Monday, January 20, 2014

One step on the curious path to Divinity

Sometimes when I awake in the middle of the night, returning to sleep is thwarted by internal lectures on self-improvement.  Just as in a childhood illness when I would wish for the grandmother who brought gentleness and gifts and instead too often received recommended treatments from the other grandmother, the one of mustard plasters and sheep dip, I want to be sung back to sleep by my angels wearing rose-patterned socks.  Alas, who arrives is the pitchman, bullying voice oozing confidence that any vexations would vanish if I just (fill in the blank).  Early this morning it was - and he/she meant RIGHT NOW, no shilly-shallying - lose weight and get hopping.  When the only tool you have is a hammer, every problem looks like a nail.  I prefer the school of thought that tells me being emphatically imperfect is actually a sacred opportunity.  Later when I had fallen peacefully back to sleep, I was walking on a beach with Jerry Seinfeld.  Count on the unconscious mind to deliver a welcome bouquet when ordinary reality wants to put something ouchy on our boo-boos.
NOT the child's friend. 
On Saturday I listened to a new-to-me podcast from Sweigh Emily Spilkin, during which she asked us to consider questions such as, "How can I be kinder to myself and learn how to forgive myself so I can open to the Divine?"  Gentleness and compassion are not hallmarks of the bootstraps evangelist.  All of you who know the perilous road from human train wreck, at least by our own perception, to someone we can accept and even cherish for surviving the journey, are familiar with the black-and-white dogma of the just-get-over-it school of thought.  Among the things which I believe to be a non-negotiable essential of human life is balance.   Balance travels with its companions paradox, ambiguity, duality, unknowingness and patience.  It is an all-star line-up, neither recognized nor valued by the mustard plaster school of how to be a better person.

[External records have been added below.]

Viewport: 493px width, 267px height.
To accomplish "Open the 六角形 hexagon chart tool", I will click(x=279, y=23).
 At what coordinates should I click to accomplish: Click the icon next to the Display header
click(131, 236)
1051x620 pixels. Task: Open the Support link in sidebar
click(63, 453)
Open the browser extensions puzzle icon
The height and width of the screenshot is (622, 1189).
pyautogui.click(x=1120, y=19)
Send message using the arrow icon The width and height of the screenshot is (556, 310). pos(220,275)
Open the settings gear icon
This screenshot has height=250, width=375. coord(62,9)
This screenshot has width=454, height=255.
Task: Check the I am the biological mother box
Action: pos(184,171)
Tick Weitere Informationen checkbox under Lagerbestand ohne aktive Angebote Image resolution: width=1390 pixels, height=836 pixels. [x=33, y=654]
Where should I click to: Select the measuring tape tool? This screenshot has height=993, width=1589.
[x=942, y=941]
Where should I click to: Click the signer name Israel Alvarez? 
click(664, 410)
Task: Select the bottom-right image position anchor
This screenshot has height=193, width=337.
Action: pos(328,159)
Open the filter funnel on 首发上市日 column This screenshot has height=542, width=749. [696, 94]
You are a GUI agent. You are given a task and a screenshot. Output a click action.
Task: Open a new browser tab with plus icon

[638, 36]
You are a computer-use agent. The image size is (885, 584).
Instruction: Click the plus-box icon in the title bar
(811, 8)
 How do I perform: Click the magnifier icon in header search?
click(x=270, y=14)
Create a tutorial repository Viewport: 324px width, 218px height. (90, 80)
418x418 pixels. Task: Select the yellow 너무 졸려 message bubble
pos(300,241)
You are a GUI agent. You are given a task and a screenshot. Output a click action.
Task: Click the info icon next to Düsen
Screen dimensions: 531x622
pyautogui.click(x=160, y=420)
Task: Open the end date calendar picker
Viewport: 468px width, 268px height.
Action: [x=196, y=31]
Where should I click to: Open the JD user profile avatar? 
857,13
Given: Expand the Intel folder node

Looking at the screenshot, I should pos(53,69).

This is material for a dissertation, a rant, a manifesto, none of which is going to happen today, if ever.  In a few weeks I will turn 69 years old.  I am still a novice, a newby in more realms than I can name.  I have so much to learn.  One of the things I spent years not knowing was that yanking on my arm and scolding me will not bring me closer to what I consider divinity, the ALL is how I think of it.  If anything, harsh treatment will block any sun that has managed to reach frozen emotional ground.  As you either know or, I hope, can imagine, we are here to love ourselves and each other into claiming our authentic beings.  Ms. Spilkin reminded that, "our deepest longing is to be ourselves."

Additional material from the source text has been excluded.